**Extrait fourni**
Le seul souvenir de chez moi que j’ai ramené en France, c’est le respect… Il m’est toujours resté, quel que soient les endroits ou je suis allé… Par exemple, en arrivant ici, quand je voyais un Blanc, je lui disais bonjour. Et bien souvent, il ne me répondait pas ! Il me demandait plutôt : « Mais, on se connaît d’où ? », alors qu’un bonjour, c’est tout simple… Chez nous, lorsque deux personnes se croisent quelque part, elles se disent bonjour, qu’elles se connaissent ou non. Elles discutent comme si elles se connaissaient.

J’ai donc trouvé qu’ici, les gens ne communiquaient pas beaucoup alors que pour moi, c’est très important… Le respect est un souvenir qui me reste et je ne veux pas le perdre. Un bonjour, ce n’est pas grand-chose ! Une femme peut ne pas vous répondre parce qu’elle imagine que vous voulez lui faire la cour, mais lorsque c’est un homme qui vous lance : « On se connaît d’où ? », ce n’est pas encourageant.

**Entrées fournies**
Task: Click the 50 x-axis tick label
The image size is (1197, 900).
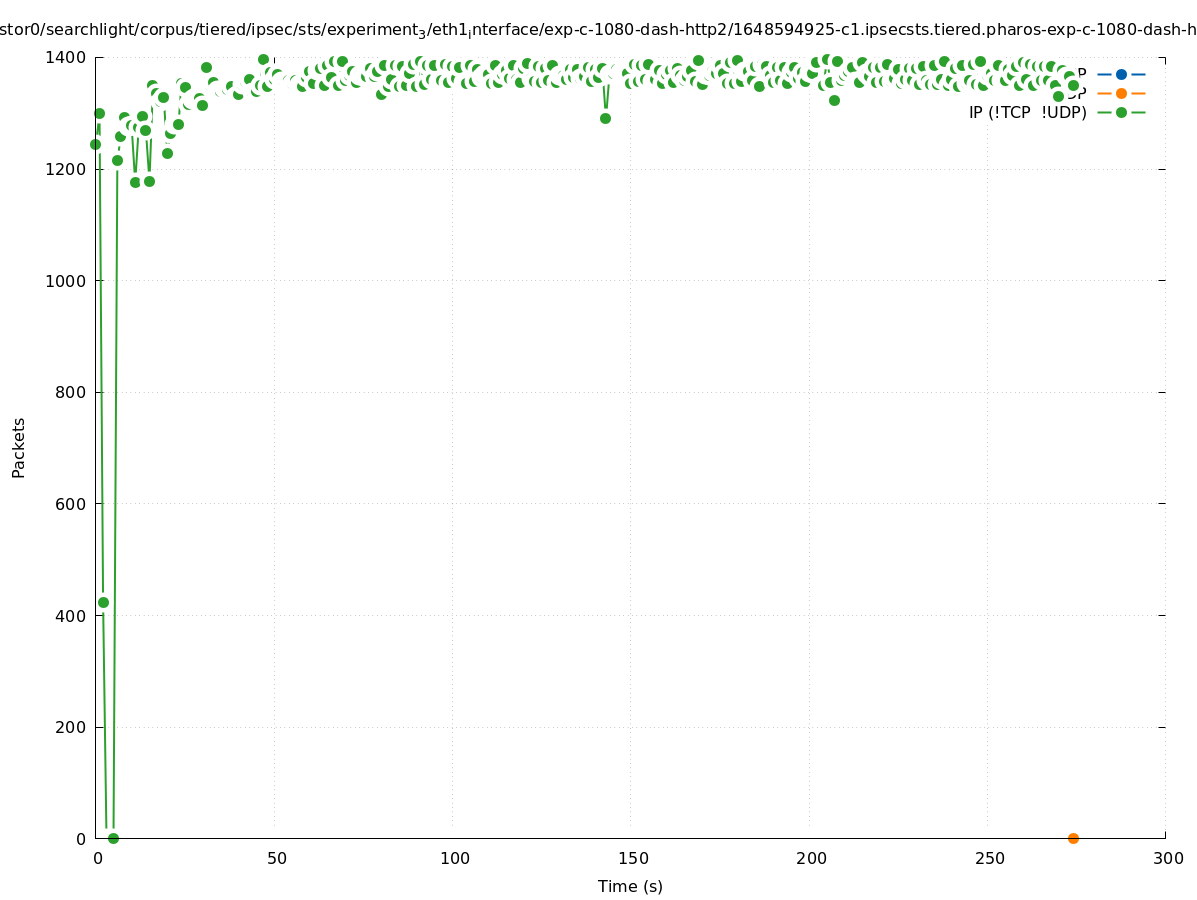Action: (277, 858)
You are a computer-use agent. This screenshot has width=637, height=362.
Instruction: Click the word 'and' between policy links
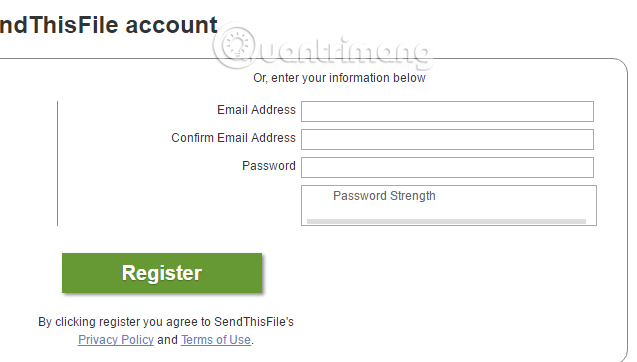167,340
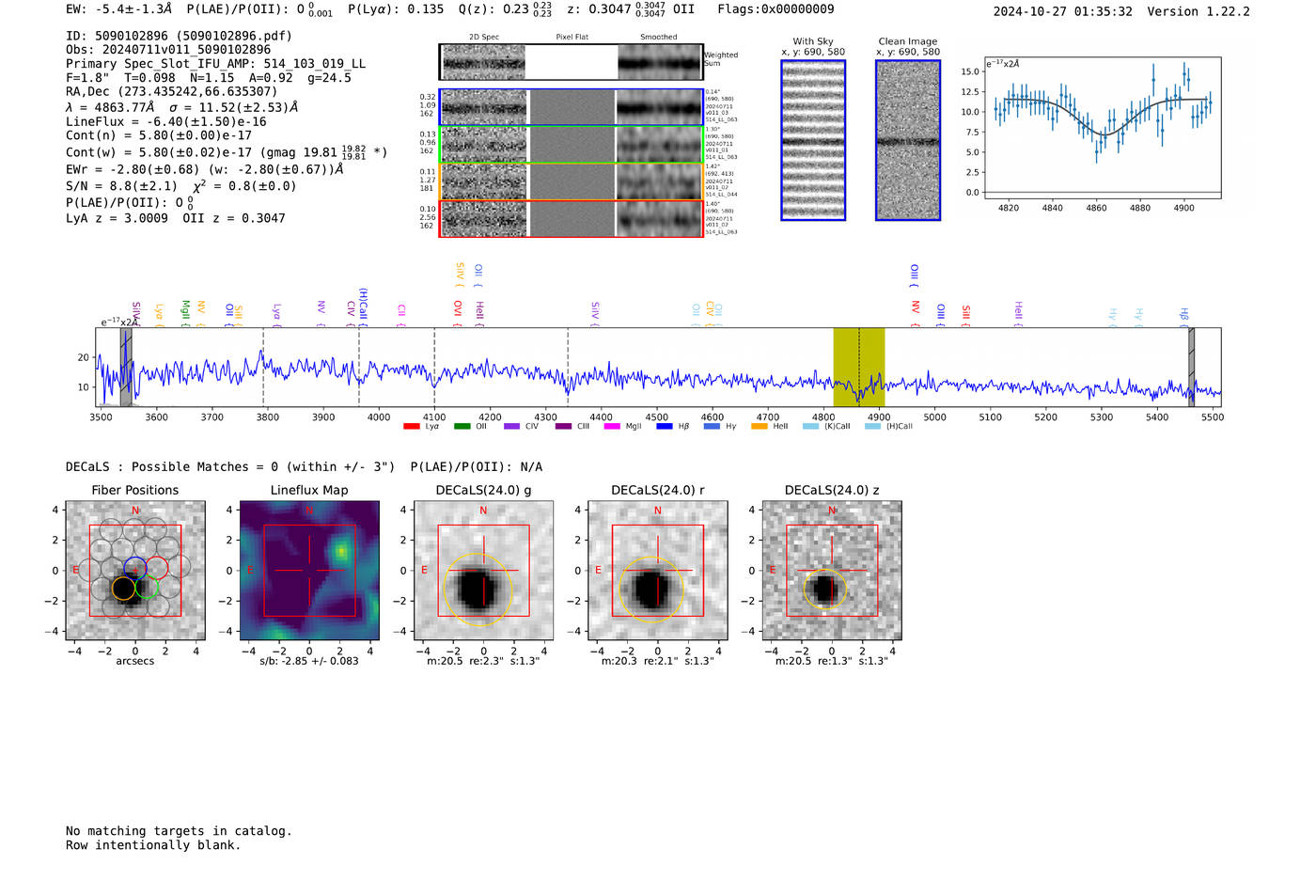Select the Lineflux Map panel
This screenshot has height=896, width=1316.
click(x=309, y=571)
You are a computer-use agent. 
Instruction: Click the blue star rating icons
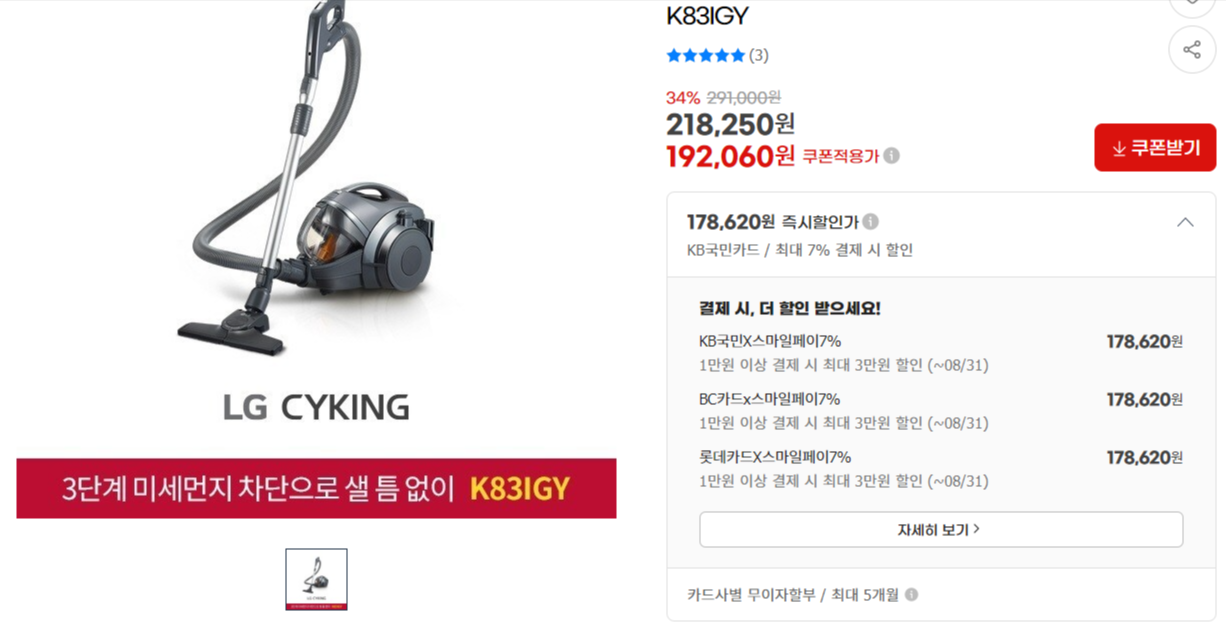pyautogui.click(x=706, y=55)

**Votre tâche**
Extrayez mot pour mot le passage de l'extrait fourni qui va de « J’ai donc trouvé » à « n’est pas encourageant. ».

**Réponse**
J’ai donc trouvé qu’ici, les gens ne communiquaient pas beaucoup alors que pour moi, c’est très important… Le respect est un souvenir qui me reste et je ne veux pas le perdre. Un bonjour, ce n’est pas grand-chose ! Une femme peut ne pas vous répondre parce qu’elle imagine que vous voulez lui faire la cour, mais lorsque c’est un homme qui vous lance : « On se connaît d’où ? », ce n’est pas encourageant.